Exercises to complete ▸
- a) In the forum thread, which poster does the writer say they mostly agree with?
- b) According to the forum thread, why did the writer start sniggering inwardly?
- c) Write out the passage of the forum thread starting at "Environmental issues are" and ending at "he does not!".

Source extract ▸
§
Urban75 Home About Offline BrixtonBuzz Contact

Tamsin bloody Omond

I appear to mostly agree with Lletsa on this thread.

other than this bit of course.
Environmental issues are real enough, but on the larger scale are unfortunately insoluble and will probably see us all off in the end. To assume or claim that with the right leadership or democratic control by working people, or some such, the issues can be solved, is simply mad delusion.
 
Well there is an accepted MC way of using cutlery which is a dead giveaway if you don't know it. I recently someone who sees himself as above people (very unpleasant) but did not know how MC people hold a knife and a fork. I found myself sniggering inwardly thinking .. he thinks he knows it all (he was a know-it-all) but he does not!
§
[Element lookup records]
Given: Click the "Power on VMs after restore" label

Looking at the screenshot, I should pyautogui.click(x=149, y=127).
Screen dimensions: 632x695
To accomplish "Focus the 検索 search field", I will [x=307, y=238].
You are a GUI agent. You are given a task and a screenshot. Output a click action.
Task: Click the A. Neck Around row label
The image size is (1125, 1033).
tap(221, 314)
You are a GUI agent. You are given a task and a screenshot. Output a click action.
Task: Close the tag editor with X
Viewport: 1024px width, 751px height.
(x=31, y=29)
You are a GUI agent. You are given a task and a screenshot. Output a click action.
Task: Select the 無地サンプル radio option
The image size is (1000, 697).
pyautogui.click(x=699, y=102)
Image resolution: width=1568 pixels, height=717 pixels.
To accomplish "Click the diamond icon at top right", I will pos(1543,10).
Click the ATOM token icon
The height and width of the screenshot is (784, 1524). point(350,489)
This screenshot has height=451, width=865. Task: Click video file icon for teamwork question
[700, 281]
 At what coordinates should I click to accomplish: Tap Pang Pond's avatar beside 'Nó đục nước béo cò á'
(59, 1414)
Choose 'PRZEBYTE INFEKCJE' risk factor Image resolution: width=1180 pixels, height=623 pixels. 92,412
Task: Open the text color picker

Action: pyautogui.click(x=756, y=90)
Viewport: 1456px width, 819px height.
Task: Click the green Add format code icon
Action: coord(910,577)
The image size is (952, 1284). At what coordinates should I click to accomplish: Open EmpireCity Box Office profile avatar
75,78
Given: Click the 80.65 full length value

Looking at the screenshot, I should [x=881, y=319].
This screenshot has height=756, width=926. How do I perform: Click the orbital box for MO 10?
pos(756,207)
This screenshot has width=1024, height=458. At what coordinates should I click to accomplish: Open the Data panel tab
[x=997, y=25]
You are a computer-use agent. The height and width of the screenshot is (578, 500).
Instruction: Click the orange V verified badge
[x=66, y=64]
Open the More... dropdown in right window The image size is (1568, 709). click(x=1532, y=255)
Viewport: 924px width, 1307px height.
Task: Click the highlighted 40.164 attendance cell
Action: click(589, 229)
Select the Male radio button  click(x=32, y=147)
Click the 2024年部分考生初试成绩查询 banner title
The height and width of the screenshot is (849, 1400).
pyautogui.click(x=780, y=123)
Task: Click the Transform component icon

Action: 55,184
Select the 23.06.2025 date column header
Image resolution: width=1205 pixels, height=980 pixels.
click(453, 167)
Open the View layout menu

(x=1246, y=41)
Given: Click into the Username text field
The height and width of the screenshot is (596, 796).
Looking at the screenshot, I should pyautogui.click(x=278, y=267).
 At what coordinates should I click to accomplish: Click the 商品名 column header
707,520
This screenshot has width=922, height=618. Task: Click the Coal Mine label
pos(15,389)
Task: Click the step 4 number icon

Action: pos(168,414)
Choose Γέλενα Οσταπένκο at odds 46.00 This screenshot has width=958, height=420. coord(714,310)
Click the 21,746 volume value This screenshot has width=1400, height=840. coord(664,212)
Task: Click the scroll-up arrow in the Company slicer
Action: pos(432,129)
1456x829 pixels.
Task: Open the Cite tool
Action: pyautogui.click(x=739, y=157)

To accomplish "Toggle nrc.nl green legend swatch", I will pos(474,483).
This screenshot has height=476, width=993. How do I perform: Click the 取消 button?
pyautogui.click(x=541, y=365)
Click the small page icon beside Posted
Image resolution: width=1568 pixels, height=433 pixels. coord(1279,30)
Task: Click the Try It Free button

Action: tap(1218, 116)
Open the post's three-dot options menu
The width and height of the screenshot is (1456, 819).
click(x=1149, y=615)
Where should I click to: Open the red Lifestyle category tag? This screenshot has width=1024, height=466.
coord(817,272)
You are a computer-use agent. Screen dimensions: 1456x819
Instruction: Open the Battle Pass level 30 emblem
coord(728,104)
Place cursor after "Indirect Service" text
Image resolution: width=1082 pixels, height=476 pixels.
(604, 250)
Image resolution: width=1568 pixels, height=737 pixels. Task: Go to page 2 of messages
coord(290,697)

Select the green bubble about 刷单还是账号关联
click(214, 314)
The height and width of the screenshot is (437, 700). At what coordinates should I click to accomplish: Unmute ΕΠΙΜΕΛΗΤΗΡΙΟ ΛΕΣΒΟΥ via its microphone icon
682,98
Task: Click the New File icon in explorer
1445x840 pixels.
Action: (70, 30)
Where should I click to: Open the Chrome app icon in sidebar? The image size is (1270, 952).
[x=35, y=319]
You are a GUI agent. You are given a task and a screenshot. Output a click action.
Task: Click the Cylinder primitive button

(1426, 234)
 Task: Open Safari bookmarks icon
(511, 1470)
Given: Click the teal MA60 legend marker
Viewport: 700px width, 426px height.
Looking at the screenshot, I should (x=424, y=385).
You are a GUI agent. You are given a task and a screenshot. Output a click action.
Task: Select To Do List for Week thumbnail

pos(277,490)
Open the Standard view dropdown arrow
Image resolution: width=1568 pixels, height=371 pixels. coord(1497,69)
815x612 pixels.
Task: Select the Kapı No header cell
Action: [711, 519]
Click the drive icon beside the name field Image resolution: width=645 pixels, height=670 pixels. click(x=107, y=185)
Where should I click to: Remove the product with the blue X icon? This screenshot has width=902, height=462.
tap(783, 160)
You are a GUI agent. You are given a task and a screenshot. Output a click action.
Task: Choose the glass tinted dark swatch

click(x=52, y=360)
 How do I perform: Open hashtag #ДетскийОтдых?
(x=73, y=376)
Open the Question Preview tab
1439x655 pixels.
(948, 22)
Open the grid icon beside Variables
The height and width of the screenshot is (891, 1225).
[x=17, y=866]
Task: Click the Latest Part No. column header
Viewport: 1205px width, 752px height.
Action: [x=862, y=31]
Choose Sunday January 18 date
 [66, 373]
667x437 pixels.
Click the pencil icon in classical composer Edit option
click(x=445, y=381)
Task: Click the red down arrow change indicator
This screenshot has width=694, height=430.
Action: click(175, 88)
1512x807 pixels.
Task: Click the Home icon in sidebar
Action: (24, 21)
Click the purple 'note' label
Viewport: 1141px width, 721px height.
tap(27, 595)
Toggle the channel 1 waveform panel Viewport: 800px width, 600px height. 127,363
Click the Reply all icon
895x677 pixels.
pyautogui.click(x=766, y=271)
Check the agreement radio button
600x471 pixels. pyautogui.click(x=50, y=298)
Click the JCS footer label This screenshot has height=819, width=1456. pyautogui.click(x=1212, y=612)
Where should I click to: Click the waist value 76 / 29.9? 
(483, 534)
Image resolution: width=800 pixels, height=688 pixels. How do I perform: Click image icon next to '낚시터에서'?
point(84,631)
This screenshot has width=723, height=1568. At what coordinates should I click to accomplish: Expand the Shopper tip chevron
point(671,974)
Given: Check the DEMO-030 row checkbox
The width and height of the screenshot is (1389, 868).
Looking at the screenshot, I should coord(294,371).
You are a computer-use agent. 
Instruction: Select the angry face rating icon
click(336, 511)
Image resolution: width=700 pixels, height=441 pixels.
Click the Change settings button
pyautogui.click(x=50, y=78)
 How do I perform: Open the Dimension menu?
§
Solved tasks ▸
- a) Lletsa.

- b) The man saw himself as a know-it-all who was above people, but he did not know how MC people hold a knife and fork. The writer found that funny because he thought he knew it all but did not.

- c)
Environmental issues are real enough, but on the larger scale are unfortunately insoluble and will probably see us all off in the end. To assume or claim that with the right leadership or democratic control by working people, or some such, the issues can be solved, is simply mad delusion.
 
Well there is an accepted MC way of using cutlery which is a dead giveaway if you don't know it. I recently someone who sees himself as above people (very unpleasant) but did not know how MC people hold a knife and a fork. I found myself sniggering inwardly thinking .. he thinks he knows it all (he was a know-it-all) but he does not!